*Directions for this task:*
Below are the records; give again exactly the lines that run from the one with "Ordenação de números negativos (329, 742)" through the last line.

*Given entries:*
════════════════════
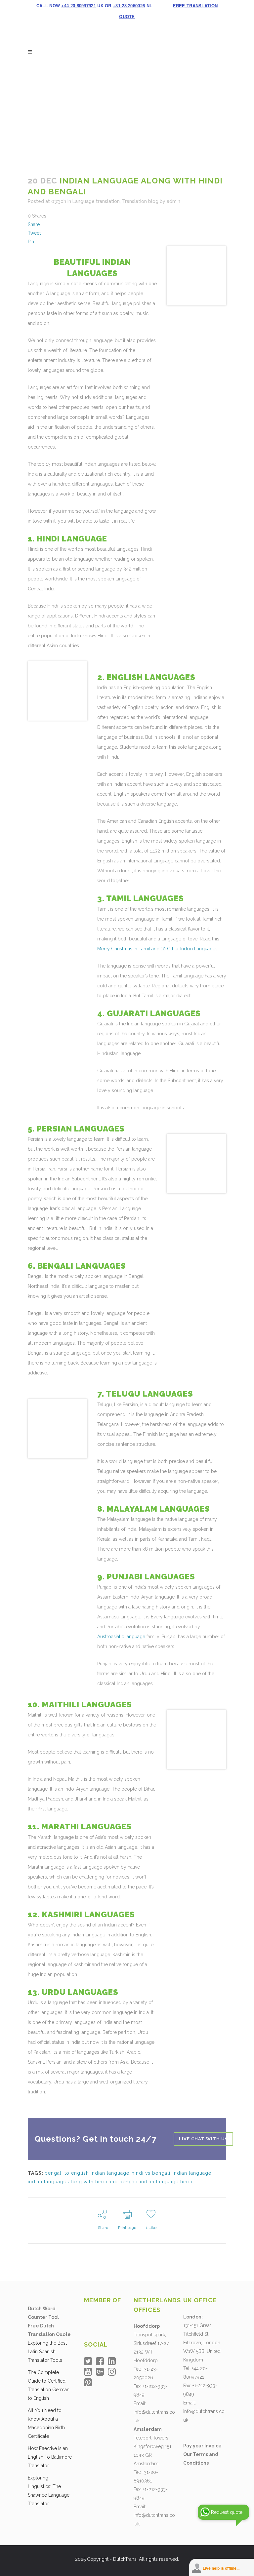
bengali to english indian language (87, 2173)
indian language (192, 2173)
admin (173, 201)
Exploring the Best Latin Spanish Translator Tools (47, 2351)
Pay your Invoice (202, 2445)
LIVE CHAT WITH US (203, 2138)
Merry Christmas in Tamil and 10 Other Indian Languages (157, 948)
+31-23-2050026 (129, 5)
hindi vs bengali (151, 2173)
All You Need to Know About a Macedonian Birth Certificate (46, 2423)
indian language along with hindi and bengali (83, 2181)
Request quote (226, 2512)
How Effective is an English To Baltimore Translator (50, 2457)
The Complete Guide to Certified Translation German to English (48, 2385)
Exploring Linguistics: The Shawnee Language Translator (48, 2490)
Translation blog (140, 201)
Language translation (96, 201)
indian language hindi (166, 2181)
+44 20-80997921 (78, 5)
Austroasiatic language (121, 1636)
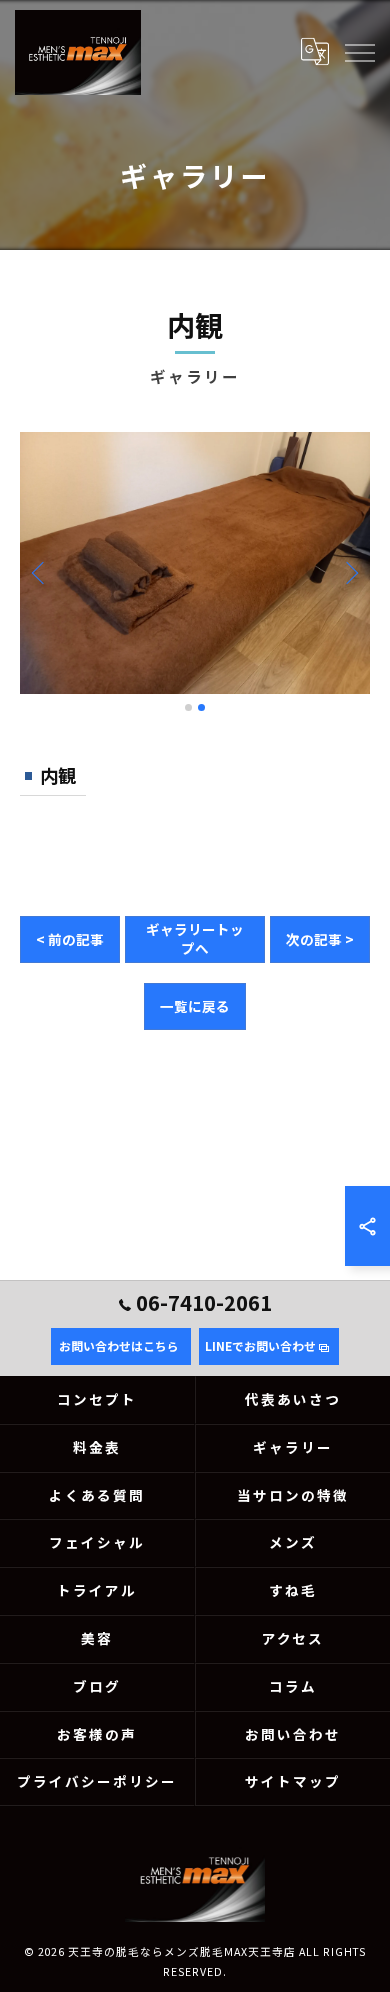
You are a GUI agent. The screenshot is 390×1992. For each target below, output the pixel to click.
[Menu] (359, 52)
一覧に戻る (195, 1006)
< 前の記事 (70, 939)
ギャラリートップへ (195, 938)
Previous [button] (40, 572)
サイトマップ (293, 1781)
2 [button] (201, 707)
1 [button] (188, 707)
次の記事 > (320, 939)
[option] (195, 563)
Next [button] (350, 572)
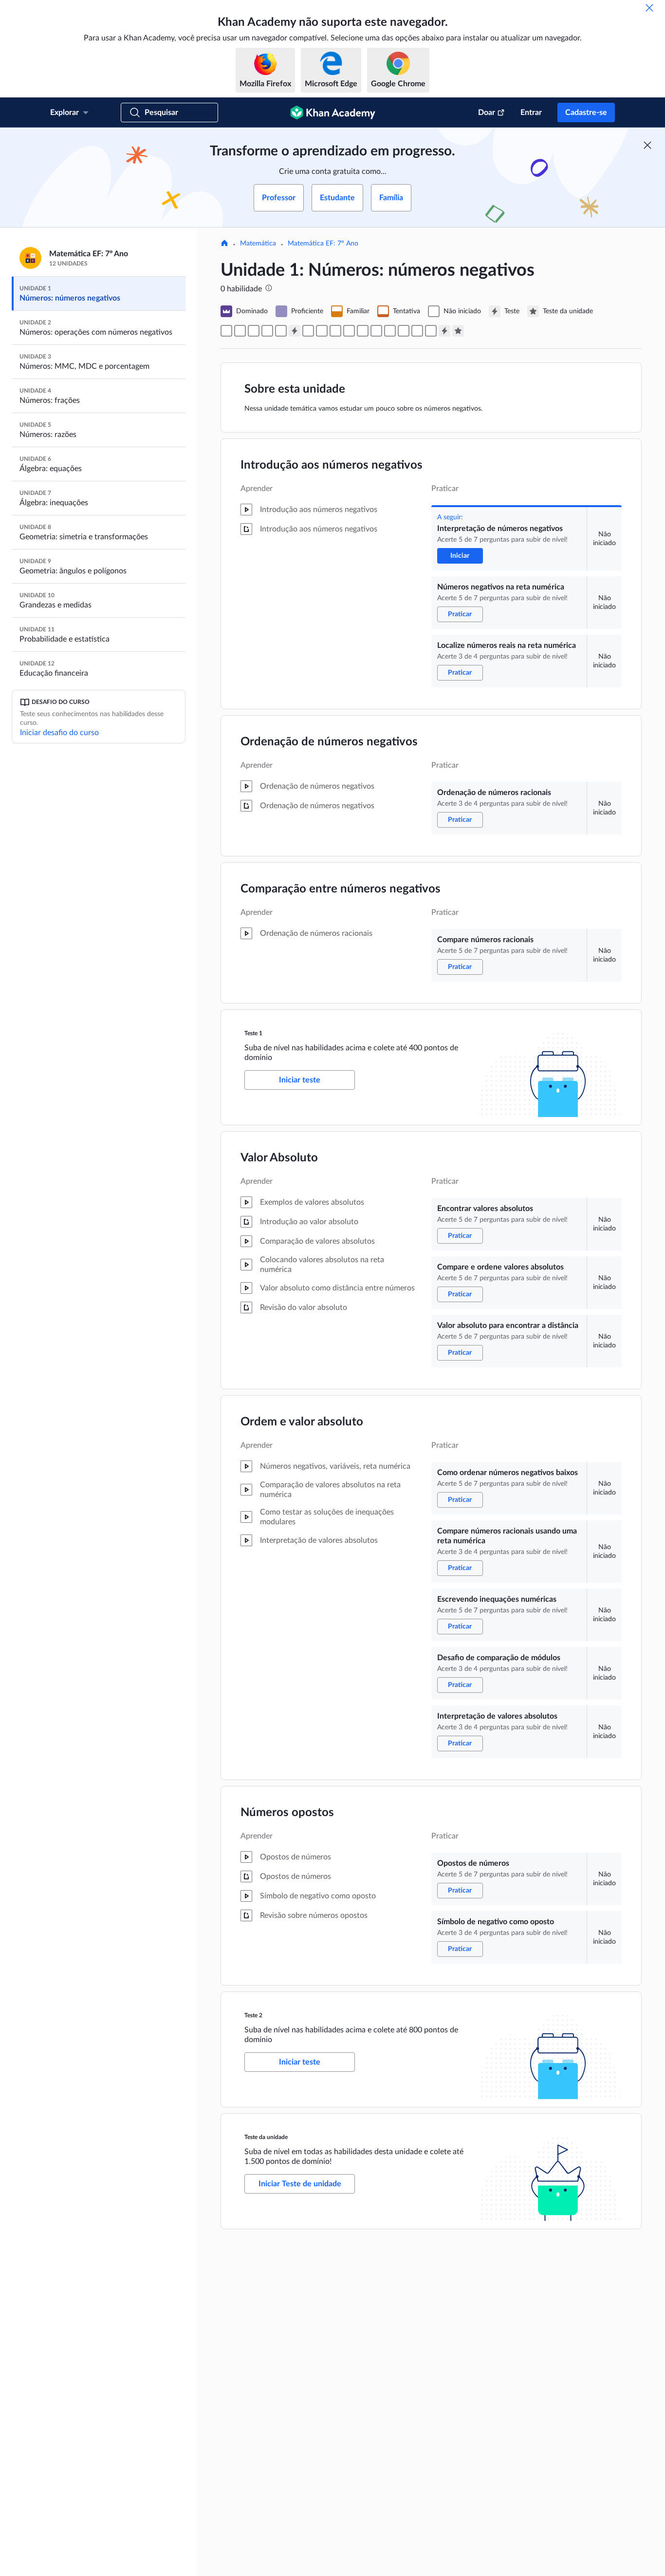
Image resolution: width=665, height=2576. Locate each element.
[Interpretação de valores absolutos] (403, 331)
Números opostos (287, 1812)
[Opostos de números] (417, 331)
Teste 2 (253, 2015)
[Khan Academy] (332, 112)
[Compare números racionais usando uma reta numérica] (363, 331)
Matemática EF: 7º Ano (323, 243)
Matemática (258, 243)
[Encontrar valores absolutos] (308, 331)
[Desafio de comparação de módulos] (390, 331)
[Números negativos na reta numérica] (240, 331)
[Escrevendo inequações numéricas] (376, 331)
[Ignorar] (649, 8)
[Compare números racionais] (281, 331)
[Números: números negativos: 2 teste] (444, 331)
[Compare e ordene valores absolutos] (322, 331)
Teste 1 (253, 1033)
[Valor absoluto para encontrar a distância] (335, 331)
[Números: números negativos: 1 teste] (294, 331)
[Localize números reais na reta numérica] (253, 331)
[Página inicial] (224, 244)
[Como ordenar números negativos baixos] (349, 331)
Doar (486, 112)
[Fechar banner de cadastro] (647, 145)
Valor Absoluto (279, 1158)
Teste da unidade (266, 2137)
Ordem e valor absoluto (301, 1422)
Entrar (531, 112)
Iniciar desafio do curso (59, 733)
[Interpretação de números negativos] (226, 331)
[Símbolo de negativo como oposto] (431, 331)
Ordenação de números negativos (329, 742)
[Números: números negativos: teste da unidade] (458, 331)
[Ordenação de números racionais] (267, 331)
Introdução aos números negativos (331, 465)
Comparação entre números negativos (340, 889)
════════════════════
*Task result:*
Ordenação de números negativos (329, 742)
[Números: números negativos: teste da unidade] (458, 331)
[Ordenação de números racionais] (267, 331)
Introdução aos números negativos (331, 465)
Comparação entre números negativos (340, 889)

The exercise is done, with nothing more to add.